Payroll & the Election
Payroll & the Election
Will the general election affect payroll?
The general election of 1841 had a major affect on income tax – will the general election of 2010 have a fundamental impact on taxation and, therefore, payroll?
Nobody knows but surely Messrs, Darling, Osborne and Cable have their ideas.
With the possibility of a change in government we take a look at a couple of payroll related aspects associated with governmental change. The mid-1800s saw the beginnings of significant social and economic change. The Whigs (now the Liberals) were in power from 1830, child labour was limited, slavery in the Empire ended, and Parliamentary reform gave representation to cities including Manchester and Liverpool, and to more of the middle classes. Railways transformed communications within Great Britain. The potato famine in Ireland began in the mid-1840s.
The general election of 1841 was won by the Conservatives with Sir Robert Peel as Prime Minister. Although he had opposed income tax, an empty Exchequer and a growing deficit gave rise to the surprise return of the tax in his 1842 Budget. Peel sought only to tax those with incomes above £150, and he reduced customs duties on 750 articles out of a total number taxed of 1,200. The less wealthy benefited, and trade revived as a consequence.
Peel’s income tax was imposed for three years, with the possibility of a two year extension. A funding crisis in the railways and increasing national expenditure ensured that it was maintained. For Peel, the debate was academic. In 1846 he repealed the Corn Laws - which supported farmers by inflating the price of corn when cheaper imports were available - and lost the support of much of his party.
The Whigs resumed power the same year to be joined by some notable ‘Peelites’.

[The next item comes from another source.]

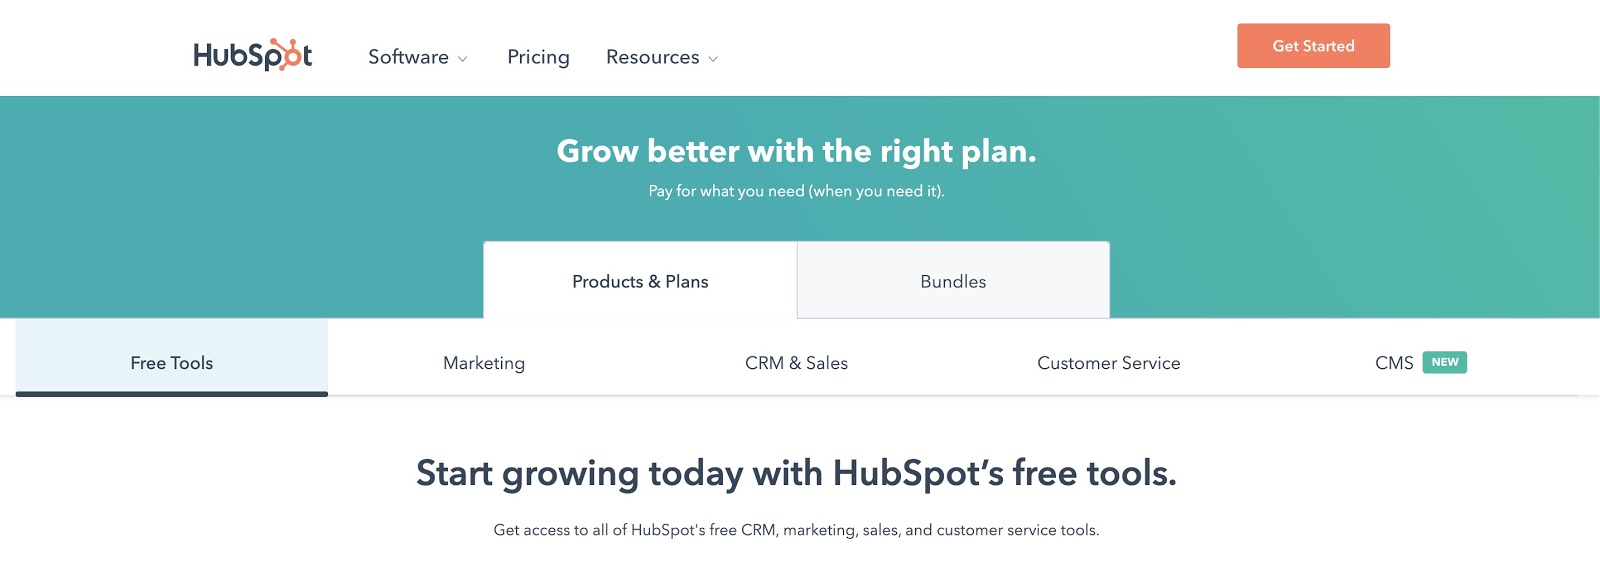Image resolution: width=1600 pixels, height=562 pixels.
Task: Click the "Start growing today" heading
Action: [796, 473]
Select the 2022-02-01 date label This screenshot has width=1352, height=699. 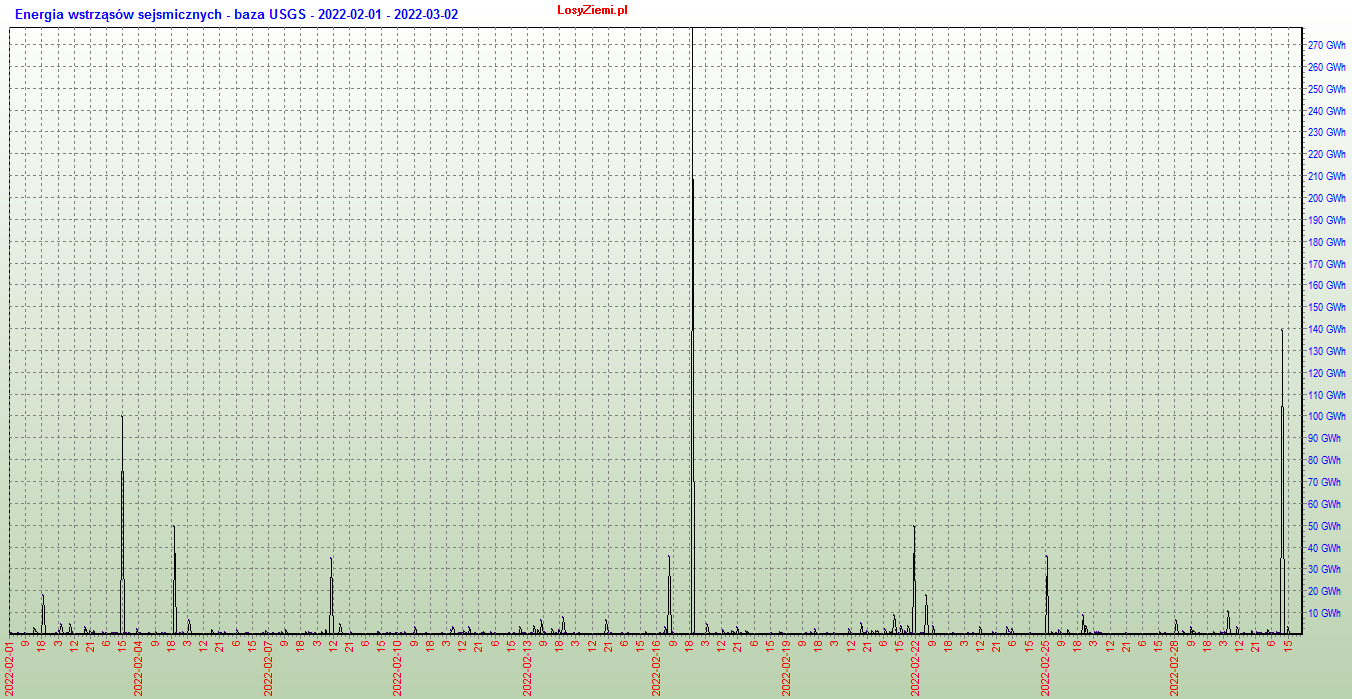tap(9, 668)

As above Peel’s income tax was introduced as a temporary measure and today it is still’ legally, a temporary measure which is still going strong after 168 years! Income tax expires each year on 5 April and Parliament has to reapply it by an annual Finance Act.
From the introduction of income tax, Government-appointed Commissioners - usually the landed gentry - were responsible for administering and collecting taxes with Surveyors having a watching brief. This pattern is essentially the same today. Surveyors have since been renamed Inspectors, however, and now have total responsibility for assessment and collection whereas Commissioners resolve disputes but have no executive duties.
In 1833 the Board of Taxes and the Board of Stamps (controlling duties paid on documents on which house transactions, for example, are recorded) were combined in the Board of Stamps and Taxes, and in 1849 the Board of Excise was added to create the new Board of Inland Revenue. The Excise Department moved from the Inland Revenue to the Board of Customs in 1909. HM Customs & Excise and the Inland Revenue were re-united in 2005 to form HM Revenue & Customs.